I just finished reading Will Richardson’s book entitled: Why School? The book talks about the issue of abundance in education. As the caption above says: “In this moment of abundance, teachers are everywhere.”
This led me to a trip down memory lane. About seven years ago, one of my college professors read Horace Mann’s quote in class:
“Education then, beyond all other devices of human origin, is the great equalizer of the conditions of men, the balance wheel of the social machinery.”
Then she posed the question: Is education the great equalizer? There are several ways in which one can answer this question but the general response from our class was a resounding no. Why? One word – access.
Knowledge is Power?
As we know it, the invention of the printing press gave way to the mass production of books and other printed paraphernalia. In a way, this helped in democratizing access to knowledge and information. The rate in which books could be mass produced significantly helped in creating a more literate and educated society.
Fast forward to the 21st century – information is accessed within the click of a fingertip because of the World Wide Web. The speed in which the Web allows us to access, create and spread knowledge is light years ahead from the traditional printing presses. Hence, the abundance in information.
This surplus in terms of information is changing every kind of institution that exists in our current society. Traditional schooling operates under the idea that there is a scarcity when it comes to information. But as Richardson argues, “…the problem is no longer one of scarcity, the problem, and the opportunity, is now abundance.” Why, then, do schools stay the way they are? Clay Shirky, a teacher and a writer, says, “Institutions will try to preserve the problem to which they are the solution.” Though this kind of traditional schooling remains as the status quo, I think that there are enough options and alternative forms of education that are slowly making their way into our society’s consciousness.
People say that education as an institution is archaic and lagging behind in terms of reinventing itself. This is because we insist on teaching and stressing the importance of simply knowing content – the problem with this is that knowing is only half the battle. How to use the knowledge we have – that will make or break your chances in making it in today’s world.
Cognitive Surplus and Civic Value
The Web has also created a shift in terms of behavior. From a society that devoured and absorbed information, we shifted from merely being consumers to creators. In the same way that the Web allows us to quickly access information, it has also sped up the creation process.
Clay Shirky believes that having this cognitive surplus can make positive changes in the world’s social and economic landscape. In his talk, he clearly shows an example of how we go through the process of consuming – creating – sharing. But this kind of “virtuous” cycle could only exist if we learn to prioritize and create things that have civic value.
This is why it’s an exciting time to become an educator – the opportunities for making the Web a platform for creating things that have civic value are endless. I decided to take an MAEd in Information Technology Integration because of this. I believe that we have the opportunity to create ways in which education will become more accessible to everyone. I believe that we can offer a more liberating kind of education. As Stephen Downes says, “We have to stop thinking of an education as something that is delivered to us and instead see it as something we create for ourselves.”
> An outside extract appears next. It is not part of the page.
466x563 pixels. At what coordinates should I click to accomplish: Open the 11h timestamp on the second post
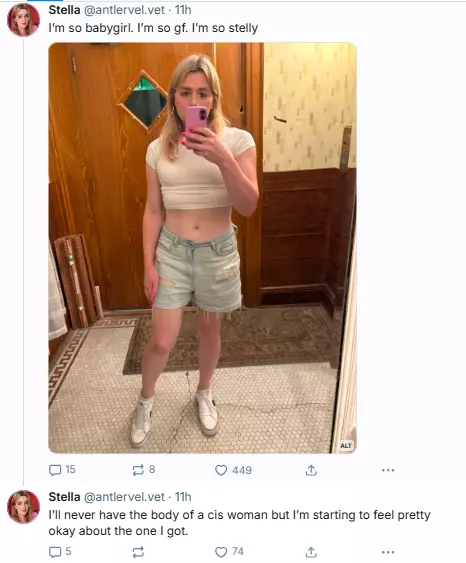click(183, 497)
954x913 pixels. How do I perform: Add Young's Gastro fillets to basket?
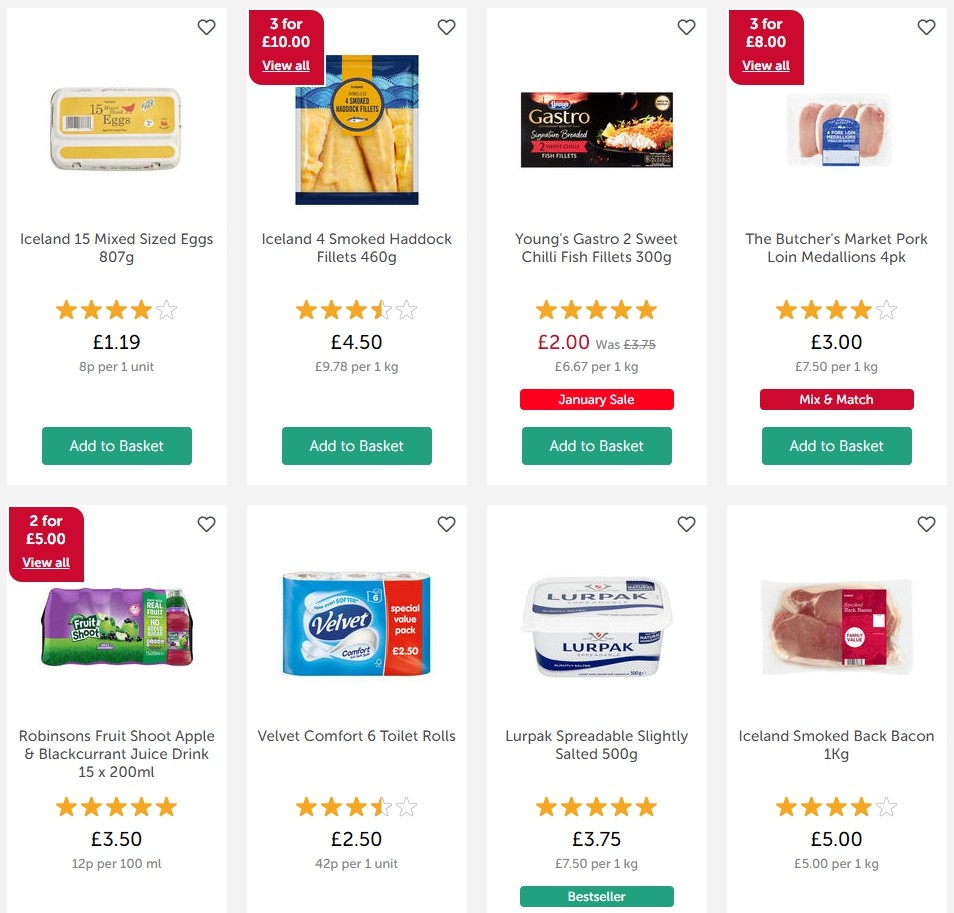[596, 446]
Redefining Learning and Teaching
In 2006, Richardson wrote an open letter to his children in his blog and it was entitled Dear Kids, You Don’t Have to Go to College. Below is an excerpt:
“Instead of the piece of paper on the wall that says you are an expert, you will have an array of products and experiences, reflections and conversations that show your expertise, show what you know, make it transparent. It will be comprised of a body of work and a network of learners that you will continually turn to over time, that will evolve as you evolve, and will capture your most important learning.”
His letter is not simply undermining the importance of a college education. He is just offering his kids the option of going beyond what a traditional college degree may offer. The Web remains an untapped resource for most of us when it comes to learning and teaching. It’s about time we got our share of it.